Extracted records
++++++++

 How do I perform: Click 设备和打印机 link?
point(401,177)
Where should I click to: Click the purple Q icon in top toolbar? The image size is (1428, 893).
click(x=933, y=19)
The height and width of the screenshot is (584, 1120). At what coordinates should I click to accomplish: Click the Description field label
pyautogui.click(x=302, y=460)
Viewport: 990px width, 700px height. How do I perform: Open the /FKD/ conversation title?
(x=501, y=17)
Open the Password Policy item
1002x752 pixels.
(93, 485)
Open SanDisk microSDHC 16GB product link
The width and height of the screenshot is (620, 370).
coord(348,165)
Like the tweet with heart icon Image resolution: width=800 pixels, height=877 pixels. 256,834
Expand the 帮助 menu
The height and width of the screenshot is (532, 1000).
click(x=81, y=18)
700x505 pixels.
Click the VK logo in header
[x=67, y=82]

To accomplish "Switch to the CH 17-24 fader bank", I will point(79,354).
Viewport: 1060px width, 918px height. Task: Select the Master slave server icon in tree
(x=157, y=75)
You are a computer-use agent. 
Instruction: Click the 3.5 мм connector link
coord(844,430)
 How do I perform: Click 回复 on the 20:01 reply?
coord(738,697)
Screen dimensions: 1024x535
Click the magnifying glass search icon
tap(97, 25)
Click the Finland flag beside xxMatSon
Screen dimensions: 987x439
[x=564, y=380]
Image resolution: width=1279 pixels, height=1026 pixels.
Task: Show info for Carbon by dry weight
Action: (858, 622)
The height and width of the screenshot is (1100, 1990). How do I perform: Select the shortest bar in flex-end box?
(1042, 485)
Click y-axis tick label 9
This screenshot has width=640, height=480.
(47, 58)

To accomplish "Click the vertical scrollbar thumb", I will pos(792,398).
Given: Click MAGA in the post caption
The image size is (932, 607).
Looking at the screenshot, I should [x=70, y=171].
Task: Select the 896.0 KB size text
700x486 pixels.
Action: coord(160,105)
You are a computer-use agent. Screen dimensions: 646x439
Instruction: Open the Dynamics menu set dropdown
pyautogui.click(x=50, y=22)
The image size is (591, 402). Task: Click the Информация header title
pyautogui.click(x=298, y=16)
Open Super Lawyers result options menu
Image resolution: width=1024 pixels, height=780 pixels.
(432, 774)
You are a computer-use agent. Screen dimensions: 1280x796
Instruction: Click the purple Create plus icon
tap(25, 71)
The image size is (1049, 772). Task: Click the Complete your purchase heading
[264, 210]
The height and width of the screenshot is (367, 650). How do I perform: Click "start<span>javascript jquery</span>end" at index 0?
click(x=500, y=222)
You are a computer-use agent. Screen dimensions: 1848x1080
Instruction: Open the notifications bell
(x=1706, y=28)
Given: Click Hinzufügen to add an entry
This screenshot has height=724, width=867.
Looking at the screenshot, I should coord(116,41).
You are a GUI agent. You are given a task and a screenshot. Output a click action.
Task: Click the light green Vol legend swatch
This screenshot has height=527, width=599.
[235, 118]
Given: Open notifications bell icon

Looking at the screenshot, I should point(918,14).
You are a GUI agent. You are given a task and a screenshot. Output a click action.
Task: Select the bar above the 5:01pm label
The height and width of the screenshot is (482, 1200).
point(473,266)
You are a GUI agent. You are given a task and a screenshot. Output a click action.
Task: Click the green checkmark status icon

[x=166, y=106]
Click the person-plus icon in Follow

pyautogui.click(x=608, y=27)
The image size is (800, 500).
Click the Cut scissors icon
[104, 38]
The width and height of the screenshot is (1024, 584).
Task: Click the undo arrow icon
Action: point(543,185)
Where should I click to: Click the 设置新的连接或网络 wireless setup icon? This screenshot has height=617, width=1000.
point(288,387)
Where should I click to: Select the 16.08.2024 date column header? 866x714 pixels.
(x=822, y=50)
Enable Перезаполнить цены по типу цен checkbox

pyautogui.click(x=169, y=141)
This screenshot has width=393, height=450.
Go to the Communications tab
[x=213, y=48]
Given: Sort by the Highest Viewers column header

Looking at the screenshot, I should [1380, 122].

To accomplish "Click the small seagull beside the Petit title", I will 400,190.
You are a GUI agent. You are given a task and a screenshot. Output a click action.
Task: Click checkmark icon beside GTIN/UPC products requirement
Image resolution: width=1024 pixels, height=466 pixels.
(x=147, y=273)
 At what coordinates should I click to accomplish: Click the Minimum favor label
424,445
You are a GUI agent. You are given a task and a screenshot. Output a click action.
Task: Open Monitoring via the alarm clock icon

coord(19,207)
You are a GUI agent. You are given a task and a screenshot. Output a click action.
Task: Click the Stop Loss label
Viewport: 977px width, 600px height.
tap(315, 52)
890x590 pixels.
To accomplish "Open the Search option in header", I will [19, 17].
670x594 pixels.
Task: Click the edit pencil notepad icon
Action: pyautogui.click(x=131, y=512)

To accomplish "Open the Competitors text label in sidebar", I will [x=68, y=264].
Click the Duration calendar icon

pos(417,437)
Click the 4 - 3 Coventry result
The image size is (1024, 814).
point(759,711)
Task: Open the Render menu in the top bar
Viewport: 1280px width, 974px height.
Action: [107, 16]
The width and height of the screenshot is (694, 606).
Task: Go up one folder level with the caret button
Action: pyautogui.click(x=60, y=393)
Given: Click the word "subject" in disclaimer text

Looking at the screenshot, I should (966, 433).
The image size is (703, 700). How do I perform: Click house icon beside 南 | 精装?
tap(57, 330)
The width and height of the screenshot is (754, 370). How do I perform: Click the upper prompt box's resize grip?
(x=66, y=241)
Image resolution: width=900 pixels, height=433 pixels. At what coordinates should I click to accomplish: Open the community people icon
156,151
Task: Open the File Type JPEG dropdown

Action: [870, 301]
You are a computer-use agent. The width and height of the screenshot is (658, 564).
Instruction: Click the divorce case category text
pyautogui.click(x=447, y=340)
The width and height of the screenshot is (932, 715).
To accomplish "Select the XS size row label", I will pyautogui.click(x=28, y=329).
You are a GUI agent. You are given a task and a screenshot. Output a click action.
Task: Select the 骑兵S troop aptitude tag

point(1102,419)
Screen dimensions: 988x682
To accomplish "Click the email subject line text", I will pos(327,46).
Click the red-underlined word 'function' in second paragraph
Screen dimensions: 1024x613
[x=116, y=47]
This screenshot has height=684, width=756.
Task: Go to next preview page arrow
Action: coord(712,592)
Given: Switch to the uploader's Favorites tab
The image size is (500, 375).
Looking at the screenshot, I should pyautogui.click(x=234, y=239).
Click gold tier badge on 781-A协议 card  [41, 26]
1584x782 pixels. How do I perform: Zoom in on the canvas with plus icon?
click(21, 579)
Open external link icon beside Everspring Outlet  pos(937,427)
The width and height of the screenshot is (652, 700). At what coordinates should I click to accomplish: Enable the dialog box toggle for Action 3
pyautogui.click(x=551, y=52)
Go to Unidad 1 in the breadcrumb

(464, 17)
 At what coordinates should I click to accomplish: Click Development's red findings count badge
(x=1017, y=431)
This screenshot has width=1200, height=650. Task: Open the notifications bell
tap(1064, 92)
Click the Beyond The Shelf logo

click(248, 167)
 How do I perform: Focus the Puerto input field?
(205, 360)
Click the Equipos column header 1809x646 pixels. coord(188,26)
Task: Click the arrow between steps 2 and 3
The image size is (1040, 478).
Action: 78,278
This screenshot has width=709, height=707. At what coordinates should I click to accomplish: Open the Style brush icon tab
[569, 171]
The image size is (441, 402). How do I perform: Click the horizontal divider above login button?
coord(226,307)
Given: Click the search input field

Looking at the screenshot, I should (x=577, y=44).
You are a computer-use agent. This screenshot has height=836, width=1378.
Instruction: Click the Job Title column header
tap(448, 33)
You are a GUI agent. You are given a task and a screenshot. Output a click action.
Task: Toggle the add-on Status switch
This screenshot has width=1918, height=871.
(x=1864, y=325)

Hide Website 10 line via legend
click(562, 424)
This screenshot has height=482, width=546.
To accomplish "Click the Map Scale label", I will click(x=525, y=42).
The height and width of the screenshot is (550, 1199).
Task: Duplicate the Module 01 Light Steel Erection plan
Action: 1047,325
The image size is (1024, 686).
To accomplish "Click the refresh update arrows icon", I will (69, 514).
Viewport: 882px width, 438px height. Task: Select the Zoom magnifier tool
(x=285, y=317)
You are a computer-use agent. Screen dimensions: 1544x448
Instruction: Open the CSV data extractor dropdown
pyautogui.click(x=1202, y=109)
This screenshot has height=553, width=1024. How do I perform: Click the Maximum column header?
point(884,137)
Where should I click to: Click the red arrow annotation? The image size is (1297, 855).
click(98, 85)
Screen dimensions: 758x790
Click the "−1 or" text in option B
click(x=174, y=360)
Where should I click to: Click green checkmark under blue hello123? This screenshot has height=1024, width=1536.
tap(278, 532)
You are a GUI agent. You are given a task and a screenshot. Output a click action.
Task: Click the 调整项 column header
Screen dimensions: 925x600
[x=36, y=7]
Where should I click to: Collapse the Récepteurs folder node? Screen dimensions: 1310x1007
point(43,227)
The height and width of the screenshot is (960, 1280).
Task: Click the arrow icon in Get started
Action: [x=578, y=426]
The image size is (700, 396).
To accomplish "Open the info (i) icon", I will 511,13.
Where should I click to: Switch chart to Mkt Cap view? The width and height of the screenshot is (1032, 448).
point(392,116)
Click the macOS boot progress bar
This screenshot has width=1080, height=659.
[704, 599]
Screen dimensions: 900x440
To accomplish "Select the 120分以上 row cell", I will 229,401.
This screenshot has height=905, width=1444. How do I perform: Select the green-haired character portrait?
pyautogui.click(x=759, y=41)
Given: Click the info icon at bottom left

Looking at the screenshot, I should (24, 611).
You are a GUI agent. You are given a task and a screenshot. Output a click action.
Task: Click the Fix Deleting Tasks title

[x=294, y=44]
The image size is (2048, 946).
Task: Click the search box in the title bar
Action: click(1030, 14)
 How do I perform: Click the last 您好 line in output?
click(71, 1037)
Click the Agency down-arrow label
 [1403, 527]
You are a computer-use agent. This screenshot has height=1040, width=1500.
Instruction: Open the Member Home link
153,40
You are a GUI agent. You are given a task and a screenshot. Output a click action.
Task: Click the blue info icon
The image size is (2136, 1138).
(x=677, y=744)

++++++++

> HOW TO COMPLETE THIS TASK
Please give an exact copy of the lines above, beginning with the line containing "Like the tweet" and running through the line containing "Click y-axis tick label 9", and of no other lines.

> ANSWER FOR THE TASK
Like the tweet with heart icon Image resolution: width=800 pixels, height=877 pixels. 256,834
Expand the 帮助 menu
The height and width of the screenshot is (532, 1000).
click(x=81, y=18)
700x505 pixels.
Click the VK logo in header
[x=67, y=82]

To accomplish "Switch to the CH 17-24 fader bank", I will point(79,354).
Viewport: 1060px width, 918px height. Task: Select the Master slave server icon in tree
(x=157, y=75)
You are a computer-use agent. 
Instruction: Click the 3.5 мм connector link
coord(844,430)
 How do I perform: Click 回复 on the 20:01 reply?
coord(738,697)
Screen dimensions: 1024x535
Click the magnifying glass search icon
tap(97, 25)
Click the Finland flag beside xxMatSon
Screen dimensions: 987x439
[x=564, y=380]
Image resolution: width=1279 pixels, height=1026 pixels.
Task: Show info for Carbon by dry weight
Action: (858, 622)
The height and width of the screenshot is (1100, 1990). How do I perform: Select the shortest bar in flex-end box?
(1042, 485)
Click y-axis tick label 9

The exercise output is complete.